Он обнаружил обеих девочек вместе с гувернанткой в одной из «больших детских», прелестной гостиной с верандой, на которой мадемуазель Ларивьер сидела за дивно инкрустированным «пембруком» {91} и со смешанными чувствами читала, гневно делая пометки, третий вариант киносценария «Les Enfantes Maudits». За столом побольше, стоявшим посреди комнаты, Люсетт под руководством Ады училась рисовать цветы; вокруг лежали большие и малые ботанические атласы. Казалось, все как обычно, и миниатюрные дриады с козлоногими существами на расписанных потолках, и густой свет дня, вызревающего в сумерки, и далекие, сонные отзвуки «Мальбрука», выпеваемого голоском складывавшей белье Бланш (…ne sait quand reviendra, ne sait quand reviendra [299] ), и две прелестные головки, бронзово-черная и медно-красная, склонившиеся над столом. Ван понимал, что надо поостыть, прежде чем заговаривать с Адой — или вернее, прежде чем сказать ей, что надо поговорить. Она была весела и элегантна; впервые надела его алмазы; на ней было новое вечернее платье с черными блестками, и — также впервые — он увидел на ней прозрачные шелковые чулки.
299
«Не знает, когда вернется он…» (фр.)
Ван присел на маленькую тахту, взял наугад один из раскрытых томов и принялся с отвращением разглядывать роскошное изображение пышных орхидей, чья популярность у пчел, как следовало из описания, зависит «от разнообразия манящих ароматов — от вони разлагающегося рудокопа до миазмов дохлого кота». Солдатские останки, не исключено, пчелкам и того приятней.
В это время несговорчивая Люсетт уперлась, что-де проще всего нарисовать цветок — это наложить на картинку (в данном случае имелась в виду красная бородатка, с характерными, непристойного вида деталями, растение редкое для ладогских болот) прозрачную бумагу и обвести цветной тушью контур.
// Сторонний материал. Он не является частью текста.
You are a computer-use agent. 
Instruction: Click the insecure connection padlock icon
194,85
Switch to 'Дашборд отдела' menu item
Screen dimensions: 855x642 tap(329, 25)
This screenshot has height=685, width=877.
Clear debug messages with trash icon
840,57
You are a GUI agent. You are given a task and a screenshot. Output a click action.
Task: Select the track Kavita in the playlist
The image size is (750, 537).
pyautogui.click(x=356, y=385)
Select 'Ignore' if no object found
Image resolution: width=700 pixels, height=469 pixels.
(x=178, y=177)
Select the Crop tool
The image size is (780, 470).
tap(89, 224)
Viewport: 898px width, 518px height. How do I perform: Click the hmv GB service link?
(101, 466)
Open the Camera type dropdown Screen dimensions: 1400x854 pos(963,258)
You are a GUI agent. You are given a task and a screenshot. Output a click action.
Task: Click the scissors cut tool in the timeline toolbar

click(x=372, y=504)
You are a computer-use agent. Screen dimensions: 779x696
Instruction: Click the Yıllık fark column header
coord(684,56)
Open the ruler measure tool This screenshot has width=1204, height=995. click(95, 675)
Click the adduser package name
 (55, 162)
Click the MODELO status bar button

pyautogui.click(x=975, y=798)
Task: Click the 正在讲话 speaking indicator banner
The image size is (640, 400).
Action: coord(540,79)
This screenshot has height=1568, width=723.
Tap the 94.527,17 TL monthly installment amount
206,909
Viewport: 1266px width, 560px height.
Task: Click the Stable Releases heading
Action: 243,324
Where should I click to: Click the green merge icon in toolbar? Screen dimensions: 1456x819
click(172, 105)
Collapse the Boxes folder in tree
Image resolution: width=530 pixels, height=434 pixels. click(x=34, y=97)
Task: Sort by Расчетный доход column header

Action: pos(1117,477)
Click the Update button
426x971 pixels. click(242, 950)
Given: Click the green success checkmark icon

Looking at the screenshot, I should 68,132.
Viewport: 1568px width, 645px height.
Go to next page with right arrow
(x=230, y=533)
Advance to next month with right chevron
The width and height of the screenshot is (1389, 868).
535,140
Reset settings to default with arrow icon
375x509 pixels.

Неутомимая Ада настаивала, чтоб Люсетт не механически копировала бы, а воспроизводила «от глаза к руке и от руки к глазу» и чтоб в качестве натуры воспользовалась сорванным экземпляром другой орхидеи с коричневой жатенькой сумочкой и лиловыми чашелистниками; но вскоре, однако, Ада с улыбкой сдалась, отставив в сторону хрустальную вазочку с «венериным башмачком», который сорвала в лесу. Легко и без нажима принялась объяснять, как функционируют органы цветка — но Люсетт, настроенную на смешливый лад, занимало только одно: может ли мальчик-пчелка оплодотворить девочку-цветок чем-нибудь — своими гетриками или мохнатиками или что там у него на ножках?
— Видишь ли, — заметила Ада Вану, комично гнусавя, — видишь ли, мозги этого чада до крайности извращены, и вот она уж злится на меня за эти слова, сейчас кинется и станет рыдать на груди у Ларивьер и будет жаловаться, что ее опылили, когда сидела у тебя на коленках.
— Разве можно говорить Бэлль такие неприличности? — отозвалась вполне чинно и здраво Люсетт.
— Ван, что это с тобой? — спросила проницательная Ада.
— А что? — спросил, в свою очередь, Ван.
— У тебя уши вздрагивают, и покашливаешь то и дело.
— Закончили рисовать свои жуткие цветы?
— Закончили. Теперь пойду руки помою. Встретимся внизу. У тебя галстук перекручен.
— Пусть, пусть! — пробормотал Ван.
Mon page, mon beau page, — Mironton — mironton — mirontaine — Mon page, mon beau page [300] …Внизу в зале Джонс уже снимал обеденный гонг с настенного крючка.
— Так в чем дело? — спросила Ада, когда через минуту они сошлись на веранде перед гостиной.
300
Мой паж, прелестный паж, Миронтон, миронтон, миронтэнь, Мой паж, прелестный паж (фр.).